Mark;

I can envision a number of settings in which it would be desirable to
ensure the placement of the launcher etc: Hopefully hardware vendors
will choose Ubuntu/Unity over Android etc for various devices, and want
control over where the launch bar etc is for screen fitting etc, screen
management, etc.

However, I'm very concerned that you are citing design considerations as
a reason for fixing the location in general - especially with a view to
Natty/Desktop - but equally with a view to vendor attraction for
netbooks, because it /assumes/ physical device layout. You just lost any
vendor planning a Kindle format device.

In the desktop arena, I would implore you attempt to reconcile any such
design decisions with the root of Ubuntu's success, which is the quality
of desktop experience it delivers out of the box. "It's open source, fix
it yourself" is what I expect to hear from Gentoo, not Ubuntu. "Switch
to a different desktop experience" is something I expect to hear from a
Ubuntu derivative or a lesser Linux entirely.

I don't have a problem with accepting that the launcher be limited to
left, right or bottom edge of the screen. Just take the Ubuntu icon with
the launcher bar. Bar on the right, Ubuntu on the right. Bar at the
bottom, Ubuntu at the bottom with a choice of right-or-left edge. Will
it be a bigger button when they do that? Yes, but "OMG the start button
is huge" just isn't something I hear people say.

▸ Data rows
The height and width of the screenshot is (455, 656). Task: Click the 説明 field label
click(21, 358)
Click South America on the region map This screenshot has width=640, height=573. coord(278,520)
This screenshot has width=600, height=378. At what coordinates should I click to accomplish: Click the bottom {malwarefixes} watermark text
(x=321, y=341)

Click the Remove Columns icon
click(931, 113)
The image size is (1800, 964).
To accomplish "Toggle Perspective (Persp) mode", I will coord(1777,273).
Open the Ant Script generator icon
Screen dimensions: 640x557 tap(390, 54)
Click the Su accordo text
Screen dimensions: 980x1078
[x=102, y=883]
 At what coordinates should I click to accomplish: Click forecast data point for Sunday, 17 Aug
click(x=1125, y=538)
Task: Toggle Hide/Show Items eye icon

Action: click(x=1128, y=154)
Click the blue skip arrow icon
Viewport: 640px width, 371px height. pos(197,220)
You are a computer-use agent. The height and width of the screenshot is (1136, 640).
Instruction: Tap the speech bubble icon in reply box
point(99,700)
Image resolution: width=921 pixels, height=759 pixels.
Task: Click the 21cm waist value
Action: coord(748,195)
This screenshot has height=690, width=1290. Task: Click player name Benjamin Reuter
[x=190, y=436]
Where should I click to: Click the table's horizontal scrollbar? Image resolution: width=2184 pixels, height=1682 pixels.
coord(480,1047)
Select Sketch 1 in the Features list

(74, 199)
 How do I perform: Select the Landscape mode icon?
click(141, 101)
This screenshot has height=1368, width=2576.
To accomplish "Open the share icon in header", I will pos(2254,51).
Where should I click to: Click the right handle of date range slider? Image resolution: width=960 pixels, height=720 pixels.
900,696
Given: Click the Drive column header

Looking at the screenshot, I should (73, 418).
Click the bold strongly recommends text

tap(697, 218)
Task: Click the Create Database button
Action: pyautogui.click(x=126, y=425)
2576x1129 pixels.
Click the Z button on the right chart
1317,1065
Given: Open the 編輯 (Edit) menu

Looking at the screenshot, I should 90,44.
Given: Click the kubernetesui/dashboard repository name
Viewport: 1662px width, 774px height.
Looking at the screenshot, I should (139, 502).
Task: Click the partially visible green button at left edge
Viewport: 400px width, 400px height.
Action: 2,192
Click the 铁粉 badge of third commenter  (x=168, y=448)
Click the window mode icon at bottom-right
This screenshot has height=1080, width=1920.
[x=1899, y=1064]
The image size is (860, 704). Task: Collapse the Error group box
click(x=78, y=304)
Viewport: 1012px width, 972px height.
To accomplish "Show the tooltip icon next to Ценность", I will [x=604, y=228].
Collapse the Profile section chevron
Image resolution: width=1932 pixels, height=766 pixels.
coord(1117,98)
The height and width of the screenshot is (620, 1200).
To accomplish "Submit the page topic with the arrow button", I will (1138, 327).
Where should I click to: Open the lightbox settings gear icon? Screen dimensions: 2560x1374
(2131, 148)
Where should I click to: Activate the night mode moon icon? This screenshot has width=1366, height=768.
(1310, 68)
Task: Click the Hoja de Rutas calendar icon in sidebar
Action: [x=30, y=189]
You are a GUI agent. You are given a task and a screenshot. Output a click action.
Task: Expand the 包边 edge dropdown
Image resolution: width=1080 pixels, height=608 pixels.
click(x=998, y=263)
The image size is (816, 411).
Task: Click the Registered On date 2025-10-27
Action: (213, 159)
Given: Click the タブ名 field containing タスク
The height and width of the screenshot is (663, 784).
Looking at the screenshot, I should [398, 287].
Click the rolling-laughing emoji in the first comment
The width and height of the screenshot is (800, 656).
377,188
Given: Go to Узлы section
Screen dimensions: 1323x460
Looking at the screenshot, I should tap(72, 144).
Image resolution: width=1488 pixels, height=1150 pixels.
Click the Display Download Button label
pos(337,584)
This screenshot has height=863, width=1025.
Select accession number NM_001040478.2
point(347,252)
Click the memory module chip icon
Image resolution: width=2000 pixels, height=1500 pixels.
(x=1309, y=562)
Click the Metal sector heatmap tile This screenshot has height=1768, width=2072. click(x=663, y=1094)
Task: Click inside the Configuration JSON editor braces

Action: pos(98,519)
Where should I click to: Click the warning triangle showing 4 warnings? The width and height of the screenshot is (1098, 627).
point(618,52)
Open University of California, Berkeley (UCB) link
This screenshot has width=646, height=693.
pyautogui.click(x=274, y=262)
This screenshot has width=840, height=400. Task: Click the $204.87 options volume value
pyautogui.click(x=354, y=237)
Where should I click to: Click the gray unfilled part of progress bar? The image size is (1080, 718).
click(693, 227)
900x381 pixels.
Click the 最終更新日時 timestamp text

▸ Jobs
[1] In the message on launcher placement, to which screen edges does the writer accept limiting the launcher?
[2] List every phrase that the message on launcher placement sets within quotation marks.
The records have no connection to the message on launcher placement.

▸ Expected responses
[1] The left, right, or bottom edge of the screen.

[2]
- "It's open source, fix it yourself"
- "Switch to a different desktop experience"
- "OMG the start button is huge"